On the education front, the Commission will encourage consumers to file their privacy complaints with the Commission by using a specially designed complaint form at our website, www.ftc.gov. This will keep the agency alert and responsive to problems in the privacy realm. In addition, the Commission will continue to hold workshops on privacy-related matters to raise general awareness about privacy tools, practices, and problems faced by consumers and businesses.(30)
The Commission has been implementing the Chairman's agenda, and our efforts have received significant attention from consumers and the business community. For example, the Commission received over 40,000 comments from individuals and entities in response to its proposed national do-not-call list and other proposed changes to the Telemarketing Sales Rule.

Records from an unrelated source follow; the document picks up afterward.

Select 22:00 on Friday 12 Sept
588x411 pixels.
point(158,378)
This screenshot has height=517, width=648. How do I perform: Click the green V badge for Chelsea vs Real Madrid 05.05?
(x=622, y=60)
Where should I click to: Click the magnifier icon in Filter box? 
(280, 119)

In addition, in any given week, the FTC receives approximately 3,000 calls from consumers who seek information about identity theft or complain about that practice. With respect to spam, the FTC receives more than 42,000 items of unsolicited commercial e-mail from consumers each day. The FTC uses this database to target entities that send fraudulent, unsolicited e-mail.
Despite the positive aspects of the FTC's new privacy agenda, many legislators at the state and federal levels still believe that there is a need for new privacy legislation. As of June 2002, more than 100 bills dealing with privacy were under consideration in the United States Congress. Two of these bills proposed comprehensive privacy regulation for all commercial Internet sites. Several state legislatures also have been considering various forms of privacy legislation, which could create a patchwork of laws across the states unless a uniform enforcement regime is maintained at the federal level.

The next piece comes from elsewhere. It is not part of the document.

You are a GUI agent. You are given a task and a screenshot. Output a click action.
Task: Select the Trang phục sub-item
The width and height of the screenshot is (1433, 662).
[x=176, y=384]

The FTC has used its authority under the FTC Act to take action against companies that have misrepresented their information management, security, and privacy practices. Under the FTC Act, the Commission can issue administrative cease and desist orders barring deceptive or unfair practices. If a respondent violates an administrative order, it can be held liable for a civil penalty of up to $11,000 for each violation, as well as such other equitable relief as is deemed appropriate. In appropriate cases, the FTC also can obtain preliminary and permanent injunctive relief from a federal court, barring deceptive or unfair practices and imposing equitable monetary relief (i.e., restitution and recision of contracts) to remedy past violations. The FTC also enforces other statutes, such as the COPPA and GLBA, and may seek injunctions and civil penalties for violations of those Acts (or their implementing regulations). Since 1999, the FTC has brought more than 30 cases involving the FTC Act and other privacy-related statutes. The following are just a few examples of these cases.

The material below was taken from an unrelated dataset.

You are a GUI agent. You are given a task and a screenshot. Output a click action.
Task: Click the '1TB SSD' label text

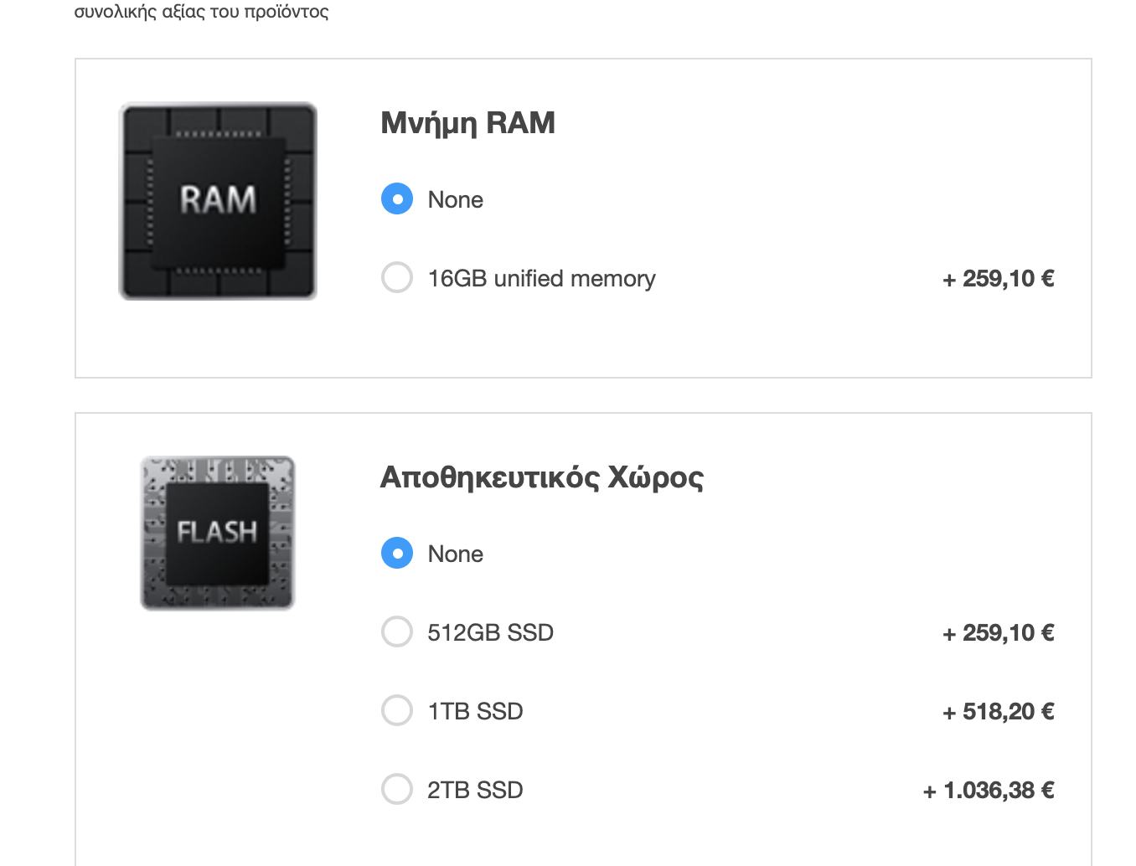(475, 711)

GeoCities settled the charges by agreeing to post a clear and prominent Privacy Notice on its website that describes what information is being collected and for what purpose, to whom it will be disclosed, and how consumers can access and remove the information. The settlement also prohibits GeoCities from, among other things, misrepresenting the purpose for which it collects or uses personal information from or about consumers. GeoCities also was required to obtain parental consent before collecting information from children 12 or younger, and to delete any such information already collected unless it obtained affirmative parental consent to retain it.
Eli Lilly and Company
In 2002, the FTC settled a case with Eli Lilly concerning a security breach.(35) Lilly is a pharmaceutical company that manufactures, markets and sells several drugs, including the antidepressant medication Prozac. Lilly operated the website www.prozac.com, which offered an e-mail reminder service. Consumers who registered for the service could receive personal e-mail messages to remind them to take or refill their Prozac medication. On June 27, 2001, a Lilly employee created a new computer program to send subscribers an e-mail message announcing the termination of the service. That e-mail included all of the recipients' e-mail addresses within the "To:" line of the message, thereby unintentionally disclosing to each individual subscriber the e-mail addresses of the 669 other subscribers.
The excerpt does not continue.